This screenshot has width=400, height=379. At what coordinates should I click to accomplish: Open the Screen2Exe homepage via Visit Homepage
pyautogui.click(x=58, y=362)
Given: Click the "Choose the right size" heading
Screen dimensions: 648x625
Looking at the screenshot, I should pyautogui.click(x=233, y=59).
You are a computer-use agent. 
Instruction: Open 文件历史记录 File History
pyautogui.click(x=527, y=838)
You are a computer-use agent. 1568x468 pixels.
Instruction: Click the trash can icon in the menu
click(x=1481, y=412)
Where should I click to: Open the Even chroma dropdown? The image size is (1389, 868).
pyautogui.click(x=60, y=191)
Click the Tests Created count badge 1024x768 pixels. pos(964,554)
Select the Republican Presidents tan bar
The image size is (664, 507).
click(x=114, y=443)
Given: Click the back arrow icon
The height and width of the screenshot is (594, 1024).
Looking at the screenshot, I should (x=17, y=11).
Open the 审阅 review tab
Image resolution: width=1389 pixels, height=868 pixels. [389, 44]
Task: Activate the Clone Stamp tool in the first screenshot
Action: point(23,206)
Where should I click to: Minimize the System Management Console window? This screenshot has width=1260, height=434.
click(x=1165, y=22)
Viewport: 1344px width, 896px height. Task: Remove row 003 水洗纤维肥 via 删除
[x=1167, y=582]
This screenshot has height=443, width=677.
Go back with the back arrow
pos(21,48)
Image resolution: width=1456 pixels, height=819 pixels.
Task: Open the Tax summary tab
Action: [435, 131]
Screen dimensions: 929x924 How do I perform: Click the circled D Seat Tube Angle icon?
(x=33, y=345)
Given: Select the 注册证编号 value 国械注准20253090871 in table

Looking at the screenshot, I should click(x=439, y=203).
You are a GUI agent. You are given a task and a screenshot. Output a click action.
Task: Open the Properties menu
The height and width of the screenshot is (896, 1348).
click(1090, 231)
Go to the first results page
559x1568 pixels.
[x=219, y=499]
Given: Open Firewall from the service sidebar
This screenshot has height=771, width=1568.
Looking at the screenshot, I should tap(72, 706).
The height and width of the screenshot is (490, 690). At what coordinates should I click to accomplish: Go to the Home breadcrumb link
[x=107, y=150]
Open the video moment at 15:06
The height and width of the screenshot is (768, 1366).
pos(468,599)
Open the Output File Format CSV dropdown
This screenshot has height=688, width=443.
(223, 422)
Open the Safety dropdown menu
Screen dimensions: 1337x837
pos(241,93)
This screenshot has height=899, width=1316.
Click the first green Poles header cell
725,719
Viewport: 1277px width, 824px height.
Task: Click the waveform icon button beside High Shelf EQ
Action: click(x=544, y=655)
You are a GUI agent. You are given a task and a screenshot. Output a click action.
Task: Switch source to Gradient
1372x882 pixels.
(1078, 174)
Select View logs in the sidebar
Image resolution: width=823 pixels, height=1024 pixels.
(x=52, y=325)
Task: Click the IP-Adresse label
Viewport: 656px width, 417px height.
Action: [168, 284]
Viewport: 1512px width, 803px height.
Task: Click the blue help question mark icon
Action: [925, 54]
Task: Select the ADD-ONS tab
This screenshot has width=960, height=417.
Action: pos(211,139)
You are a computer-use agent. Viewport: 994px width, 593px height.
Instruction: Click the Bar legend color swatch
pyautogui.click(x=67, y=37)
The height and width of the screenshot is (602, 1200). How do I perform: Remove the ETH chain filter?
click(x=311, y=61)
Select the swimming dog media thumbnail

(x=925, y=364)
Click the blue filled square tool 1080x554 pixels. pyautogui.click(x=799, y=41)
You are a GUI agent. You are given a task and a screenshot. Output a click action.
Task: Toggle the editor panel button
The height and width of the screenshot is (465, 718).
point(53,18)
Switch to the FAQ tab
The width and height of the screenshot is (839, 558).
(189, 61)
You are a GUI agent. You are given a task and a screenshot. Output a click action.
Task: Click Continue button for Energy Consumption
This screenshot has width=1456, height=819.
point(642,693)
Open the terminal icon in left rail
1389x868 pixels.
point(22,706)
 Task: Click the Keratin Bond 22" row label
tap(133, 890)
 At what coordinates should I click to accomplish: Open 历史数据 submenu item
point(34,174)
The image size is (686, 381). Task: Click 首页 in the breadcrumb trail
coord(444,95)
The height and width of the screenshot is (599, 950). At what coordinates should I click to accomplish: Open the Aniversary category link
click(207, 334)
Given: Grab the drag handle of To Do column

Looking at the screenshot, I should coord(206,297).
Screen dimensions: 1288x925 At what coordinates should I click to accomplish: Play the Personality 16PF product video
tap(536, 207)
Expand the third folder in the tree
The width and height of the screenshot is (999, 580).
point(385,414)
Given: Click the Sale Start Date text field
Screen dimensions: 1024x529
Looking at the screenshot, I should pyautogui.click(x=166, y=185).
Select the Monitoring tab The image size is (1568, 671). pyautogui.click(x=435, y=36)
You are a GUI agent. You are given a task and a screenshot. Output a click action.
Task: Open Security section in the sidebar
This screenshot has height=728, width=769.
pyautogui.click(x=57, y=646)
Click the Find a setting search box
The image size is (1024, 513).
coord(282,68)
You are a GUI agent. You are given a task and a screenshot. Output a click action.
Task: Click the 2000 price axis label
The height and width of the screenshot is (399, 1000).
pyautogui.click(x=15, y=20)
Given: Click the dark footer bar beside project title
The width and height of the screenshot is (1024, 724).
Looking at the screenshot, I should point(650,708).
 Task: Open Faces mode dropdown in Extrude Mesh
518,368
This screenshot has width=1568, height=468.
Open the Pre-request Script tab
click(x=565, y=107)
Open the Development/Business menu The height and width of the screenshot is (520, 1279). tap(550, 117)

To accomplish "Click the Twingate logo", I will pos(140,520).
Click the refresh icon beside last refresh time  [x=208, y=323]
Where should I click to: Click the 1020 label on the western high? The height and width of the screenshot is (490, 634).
========
> [OBJECTIVE]: Tally the lines in the items above that contain the word "Instruction", treating uppercase and lowercase as distinct. Reply with the number alone.

> [TASK OUTPUT]: 3